### Exercise brief
Identify and copy every line below that contains the word "Enable", matching its case exactly.

** begin Information given **

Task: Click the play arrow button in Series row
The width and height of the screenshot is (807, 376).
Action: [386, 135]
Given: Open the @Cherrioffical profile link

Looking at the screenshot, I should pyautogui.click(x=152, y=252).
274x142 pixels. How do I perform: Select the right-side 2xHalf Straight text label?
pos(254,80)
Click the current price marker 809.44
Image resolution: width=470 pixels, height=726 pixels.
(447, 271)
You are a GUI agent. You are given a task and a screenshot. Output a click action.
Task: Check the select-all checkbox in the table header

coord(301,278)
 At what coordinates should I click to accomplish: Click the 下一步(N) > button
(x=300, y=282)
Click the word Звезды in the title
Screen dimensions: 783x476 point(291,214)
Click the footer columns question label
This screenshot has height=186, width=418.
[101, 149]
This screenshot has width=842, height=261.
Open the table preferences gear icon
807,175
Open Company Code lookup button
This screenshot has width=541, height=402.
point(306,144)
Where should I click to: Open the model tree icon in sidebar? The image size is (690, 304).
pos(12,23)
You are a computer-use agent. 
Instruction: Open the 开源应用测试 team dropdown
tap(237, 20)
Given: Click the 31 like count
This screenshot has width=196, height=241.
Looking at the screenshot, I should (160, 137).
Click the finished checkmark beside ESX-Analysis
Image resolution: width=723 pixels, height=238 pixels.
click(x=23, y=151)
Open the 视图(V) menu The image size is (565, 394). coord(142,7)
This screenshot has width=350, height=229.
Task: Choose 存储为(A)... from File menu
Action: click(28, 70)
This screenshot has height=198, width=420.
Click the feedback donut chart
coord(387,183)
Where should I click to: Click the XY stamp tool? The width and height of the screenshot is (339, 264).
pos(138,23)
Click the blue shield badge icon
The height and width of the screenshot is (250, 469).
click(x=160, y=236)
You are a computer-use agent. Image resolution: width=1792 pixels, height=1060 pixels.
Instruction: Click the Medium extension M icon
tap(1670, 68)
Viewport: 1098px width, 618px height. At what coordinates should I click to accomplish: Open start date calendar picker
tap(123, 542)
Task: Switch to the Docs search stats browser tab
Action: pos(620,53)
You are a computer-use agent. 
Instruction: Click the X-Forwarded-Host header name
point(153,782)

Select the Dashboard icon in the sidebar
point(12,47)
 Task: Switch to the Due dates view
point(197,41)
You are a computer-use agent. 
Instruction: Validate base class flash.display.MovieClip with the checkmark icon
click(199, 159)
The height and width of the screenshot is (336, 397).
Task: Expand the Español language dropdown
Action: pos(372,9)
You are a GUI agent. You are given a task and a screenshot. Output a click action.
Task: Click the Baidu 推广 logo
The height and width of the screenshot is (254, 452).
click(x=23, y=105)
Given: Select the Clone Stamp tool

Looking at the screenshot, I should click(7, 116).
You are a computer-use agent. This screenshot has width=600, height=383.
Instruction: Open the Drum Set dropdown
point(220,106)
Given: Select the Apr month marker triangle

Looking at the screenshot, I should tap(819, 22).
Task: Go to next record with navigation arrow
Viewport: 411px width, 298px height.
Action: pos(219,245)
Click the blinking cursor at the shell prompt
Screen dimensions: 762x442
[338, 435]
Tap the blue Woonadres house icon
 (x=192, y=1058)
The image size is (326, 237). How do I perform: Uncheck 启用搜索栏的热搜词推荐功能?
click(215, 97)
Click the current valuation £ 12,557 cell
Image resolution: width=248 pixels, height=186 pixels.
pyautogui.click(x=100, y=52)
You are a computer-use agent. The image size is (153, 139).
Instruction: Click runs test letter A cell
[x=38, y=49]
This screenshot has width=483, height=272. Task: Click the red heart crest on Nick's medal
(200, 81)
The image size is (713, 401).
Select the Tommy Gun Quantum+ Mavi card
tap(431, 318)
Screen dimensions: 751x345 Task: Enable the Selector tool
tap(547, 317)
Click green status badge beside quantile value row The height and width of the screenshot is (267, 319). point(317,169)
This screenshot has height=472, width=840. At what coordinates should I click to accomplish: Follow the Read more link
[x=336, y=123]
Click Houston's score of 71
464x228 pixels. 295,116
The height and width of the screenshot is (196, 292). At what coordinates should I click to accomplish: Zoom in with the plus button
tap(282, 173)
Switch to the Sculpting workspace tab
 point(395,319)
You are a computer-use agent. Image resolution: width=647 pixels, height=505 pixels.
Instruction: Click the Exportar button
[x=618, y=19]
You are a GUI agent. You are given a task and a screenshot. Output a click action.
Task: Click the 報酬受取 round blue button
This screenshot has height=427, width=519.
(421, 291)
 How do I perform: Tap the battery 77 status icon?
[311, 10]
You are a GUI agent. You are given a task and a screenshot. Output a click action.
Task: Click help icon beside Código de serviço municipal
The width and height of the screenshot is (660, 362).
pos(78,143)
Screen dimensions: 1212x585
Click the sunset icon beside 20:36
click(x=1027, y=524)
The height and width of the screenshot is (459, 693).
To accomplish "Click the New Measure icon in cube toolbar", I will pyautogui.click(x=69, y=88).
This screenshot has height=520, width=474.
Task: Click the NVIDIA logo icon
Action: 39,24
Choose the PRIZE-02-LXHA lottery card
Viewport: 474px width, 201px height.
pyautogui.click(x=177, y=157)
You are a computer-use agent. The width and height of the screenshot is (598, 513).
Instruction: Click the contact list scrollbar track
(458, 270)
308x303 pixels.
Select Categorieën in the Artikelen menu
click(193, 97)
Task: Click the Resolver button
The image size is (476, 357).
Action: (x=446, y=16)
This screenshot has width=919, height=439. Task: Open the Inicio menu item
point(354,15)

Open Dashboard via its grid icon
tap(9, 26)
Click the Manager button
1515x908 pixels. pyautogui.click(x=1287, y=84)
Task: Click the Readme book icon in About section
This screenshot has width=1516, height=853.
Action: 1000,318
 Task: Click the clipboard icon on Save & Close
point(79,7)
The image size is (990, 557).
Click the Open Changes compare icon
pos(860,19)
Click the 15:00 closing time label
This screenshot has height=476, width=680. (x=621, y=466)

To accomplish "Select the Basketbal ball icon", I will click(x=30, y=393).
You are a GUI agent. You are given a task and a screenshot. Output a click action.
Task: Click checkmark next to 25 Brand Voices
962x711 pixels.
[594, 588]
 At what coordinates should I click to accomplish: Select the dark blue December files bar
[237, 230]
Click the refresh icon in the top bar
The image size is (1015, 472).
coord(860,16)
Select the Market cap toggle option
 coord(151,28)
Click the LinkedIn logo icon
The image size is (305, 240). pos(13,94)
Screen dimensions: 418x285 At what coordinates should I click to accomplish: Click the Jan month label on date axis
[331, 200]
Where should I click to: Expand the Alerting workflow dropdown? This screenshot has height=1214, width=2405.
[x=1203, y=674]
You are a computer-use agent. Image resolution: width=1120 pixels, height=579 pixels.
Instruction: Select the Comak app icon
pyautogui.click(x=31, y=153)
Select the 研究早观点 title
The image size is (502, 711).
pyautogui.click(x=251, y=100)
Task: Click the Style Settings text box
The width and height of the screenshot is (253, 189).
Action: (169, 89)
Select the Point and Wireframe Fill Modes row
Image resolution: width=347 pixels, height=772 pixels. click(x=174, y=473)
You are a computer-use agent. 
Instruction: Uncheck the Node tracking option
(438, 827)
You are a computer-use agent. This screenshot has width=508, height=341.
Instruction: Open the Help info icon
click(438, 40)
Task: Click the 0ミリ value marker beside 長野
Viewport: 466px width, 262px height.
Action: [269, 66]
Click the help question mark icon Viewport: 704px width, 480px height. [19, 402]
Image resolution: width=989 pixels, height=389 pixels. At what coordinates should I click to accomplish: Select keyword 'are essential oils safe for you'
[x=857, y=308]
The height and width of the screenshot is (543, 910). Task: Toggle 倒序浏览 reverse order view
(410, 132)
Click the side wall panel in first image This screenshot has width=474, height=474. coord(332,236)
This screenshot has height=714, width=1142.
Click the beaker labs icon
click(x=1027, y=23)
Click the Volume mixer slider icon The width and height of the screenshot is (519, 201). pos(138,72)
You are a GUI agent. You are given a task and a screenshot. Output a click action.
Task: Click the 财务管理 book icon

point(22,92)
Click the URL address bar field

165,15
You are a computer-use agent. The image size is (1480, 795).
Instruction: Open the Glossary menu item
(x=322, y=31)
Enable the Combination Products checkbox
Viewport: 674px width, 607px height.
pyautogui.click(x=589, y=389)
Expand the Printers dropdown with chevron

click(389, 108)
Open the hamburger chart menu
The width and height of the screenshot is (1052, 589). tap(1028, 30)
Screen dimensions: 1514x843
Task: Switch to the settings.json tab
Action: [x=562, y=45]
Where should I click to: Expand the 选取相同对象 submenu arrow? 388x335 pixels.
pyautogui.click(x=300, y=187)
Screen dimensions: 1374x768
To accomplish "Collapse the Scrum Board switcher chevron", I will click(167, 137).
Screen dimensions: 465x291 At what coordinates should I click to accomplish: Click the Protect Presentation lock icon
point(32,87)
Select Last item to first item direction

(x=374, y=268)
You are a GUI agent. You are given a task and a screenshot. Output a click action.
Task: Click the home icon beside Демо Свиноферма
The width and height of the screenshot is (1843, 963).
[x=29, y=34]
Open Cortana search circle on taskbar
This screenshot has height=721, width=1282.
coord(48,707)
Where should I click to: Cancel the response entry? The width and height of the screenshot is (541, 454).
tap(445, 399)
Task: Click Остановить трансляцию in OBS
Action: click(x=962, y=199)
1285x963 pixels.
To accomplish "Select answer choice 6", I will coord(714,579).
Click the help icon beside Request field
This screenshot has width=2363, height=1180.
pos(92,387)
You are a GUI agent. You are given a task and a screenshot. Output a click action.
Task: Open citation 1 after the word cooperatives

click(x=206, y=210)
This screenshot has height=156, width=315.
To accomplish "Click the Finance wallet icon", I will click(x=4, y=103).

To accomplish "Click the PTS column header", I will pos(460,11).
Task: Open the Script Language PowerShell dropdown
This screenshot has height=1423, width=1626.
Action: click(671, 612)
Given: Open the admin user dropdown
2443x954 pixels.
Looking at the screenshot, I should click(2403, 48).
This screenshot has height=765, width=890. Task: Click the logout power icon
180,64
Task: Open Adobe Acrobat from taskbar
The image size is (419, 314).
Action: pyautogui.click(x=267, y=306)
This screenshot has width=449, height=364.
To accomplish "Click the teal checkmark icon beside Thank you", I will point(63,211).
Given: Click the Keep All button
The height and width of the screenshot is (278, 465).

** end Information given **

### Full output
Screen dimensions: 751x345 Task: Enable the Selector tool
Enable the Combination Products checkbox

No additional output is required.